Nearly 10 years of mitigation work in the Black Dirt Region has improved the area’s natural capacity for flooding, according to Orange County Water and Soil Conservation District Manager Kevin Sumner.
The region, with its fertile soil from a long-gone glacial lake bottom, remains the last major agriculture anchor of Orange County, where farm after farm was sold and paved in the past decades.
“The goal of the mitigation work is to keep the flooding at such a level that farming is economically feasible here,” Mr. Sumner told The Epoch Times. “We are never going to eliminate flooding.”
The biggest mitigation project undertaken by his organization by far is the construction of floodplain benches along the Wallkill River that cuts through the heart of the Black Dirt Region.
By extricating earth on the vertical riverbanks and creating layered benches, the project aims to restore the area’s natural capacity that has been gradually lost due to erosion.
Engineering studies estimated that with the constructed benches, some sections along the river would be able to contain two more inches of rainfall, according to Mr. Sumner.

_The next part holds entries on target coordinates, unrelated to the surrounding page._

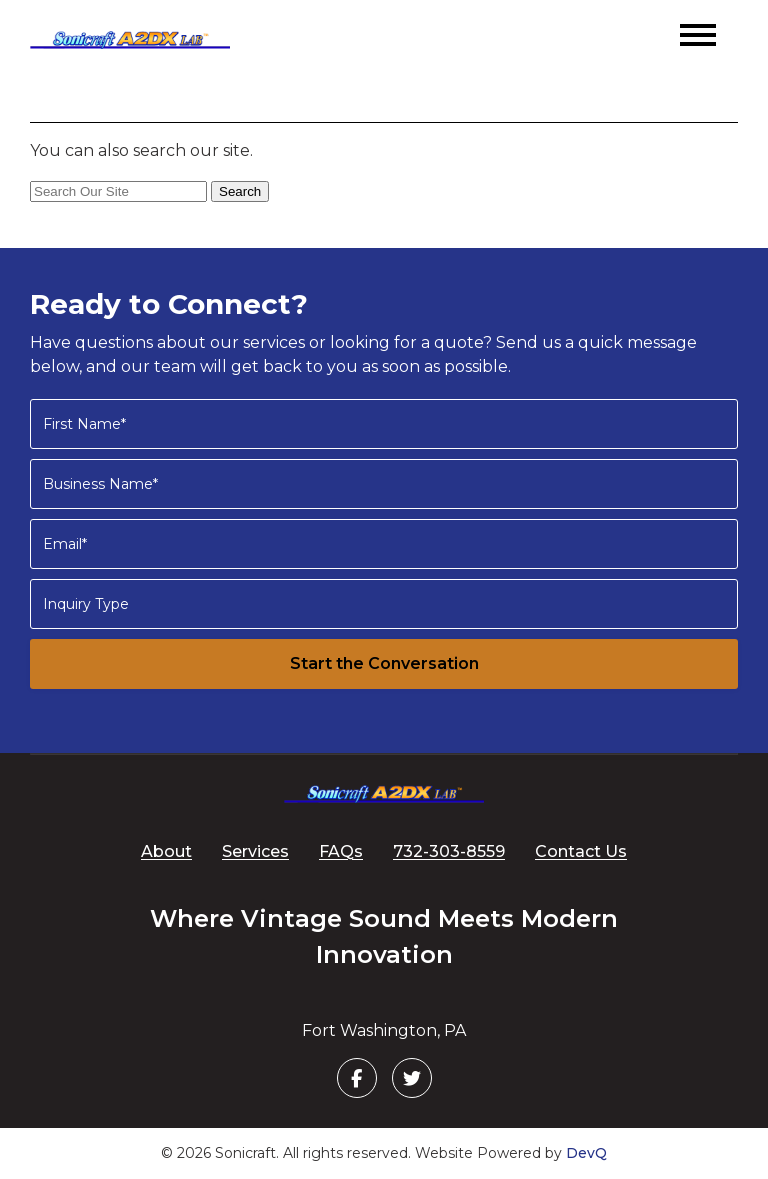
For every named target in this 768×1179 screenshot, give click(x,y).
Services (255, 851)
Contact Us (581, 851)
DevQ (586, 1153)
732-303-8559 (449, 851)
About (166, 851)
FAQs (341, 851)
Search (240, 191)
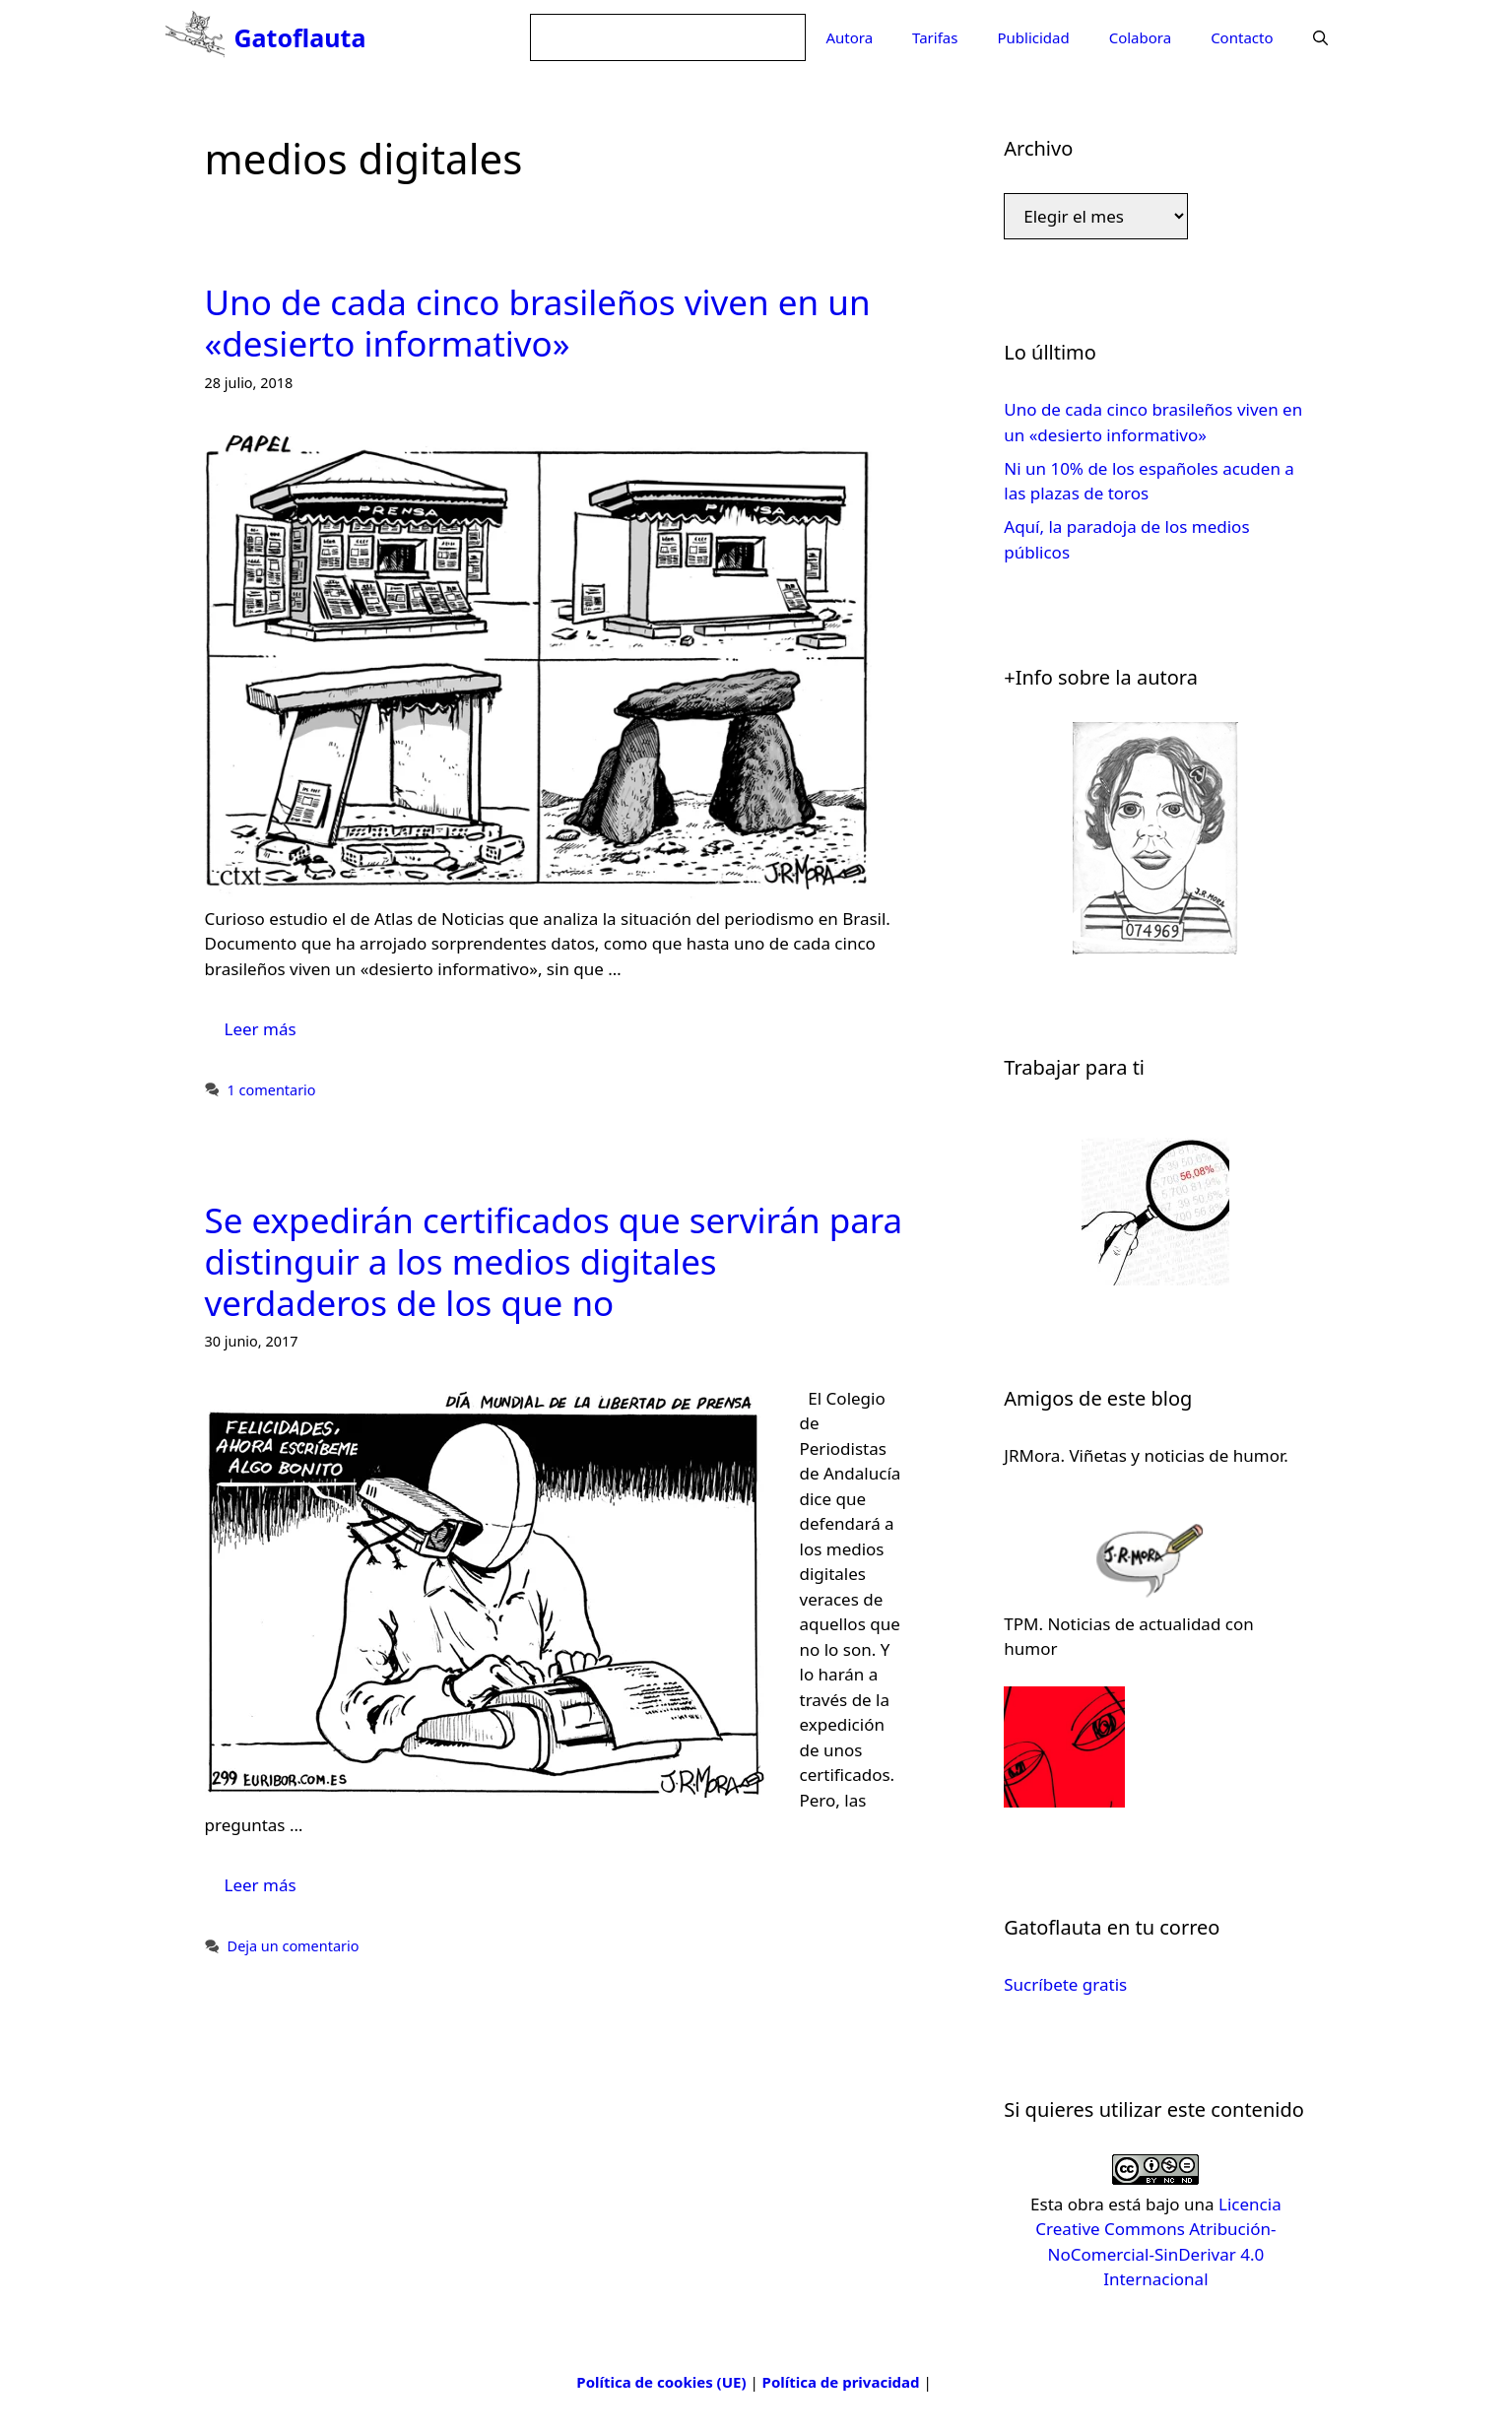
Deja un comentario (294, 1946)
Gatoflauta (300, 37)
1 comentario (272, 1090)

Anecdotal farmer feedback also suggests the floodplain benches are working, he said.
One sod farmer in the Black Dirt Region had predicted, based on experience, that his crops would go underwater following a historic rainfall this summer, but they did not.
Though days later, another big storm quickly submerged 30 or so acres of the farmer’s land, and the impact could have been worse without the benches, Mr. Sumner said.
He added that the work not only benefited farmlands but also county and town roads in the region.
In the past 10 years or so, his organization has constructed benches along about 1 mile of Wallkill River using state grants and county funds. Mr. Sumner is seeking a $600,000 one-time funding from the county government in next year’s budget for the phase-four work.
“One of the things I really like about the floodplain benching project is that not only are we mitigating agricultural flooding but also restoring the river corridor back to something that approximates its natural healthy condition,” he said.
On top of floodplain benches, the conservation district also performs complimentary mitigation work, such as planting native vegetation, clearing fallen trees, and removing river debris.
Recently, Mr. Sumner also expanded the scope of the mitigation work downstream to beyond Maple Avenue in the Town of Wawayanda at the request of local farmers.
Funding
So far, about $4 million has been spent by the organization on flood mitigation work, with the state government footing $3 million of the bills and the county covering another $350,000.The bulk of the funding was a $2 million state grant secured by former state Sen. John Bonacic following the devastating Hurricane Irene and Tropical Storm Lee in 2011.
Farmers in the Black Dirt Region suffered $50 million in losses that year, according to Mr. Sumner.
“We were almost at the point where it was economically unfeasible to farm in that region because of the frequency of flooding, so we must do something,” he said.
That $2 million grant spearheaded the flood mitigation work at the organization 10 years ago, which continues to go on today with the help of other state funding and county support, he said.
The Orange County Water and Soil Conservation District was created through a county legislature resolution in 1967 to protect the county’s natural resources.
Agriculture has been the organization’s focus since day one, though it occasionally picked up programs tailored to landowners other than farmers or urban centers.
Aside from flood mitigation, the lean conservation district staff also runs projects in composting, farm manure management, and cover crops.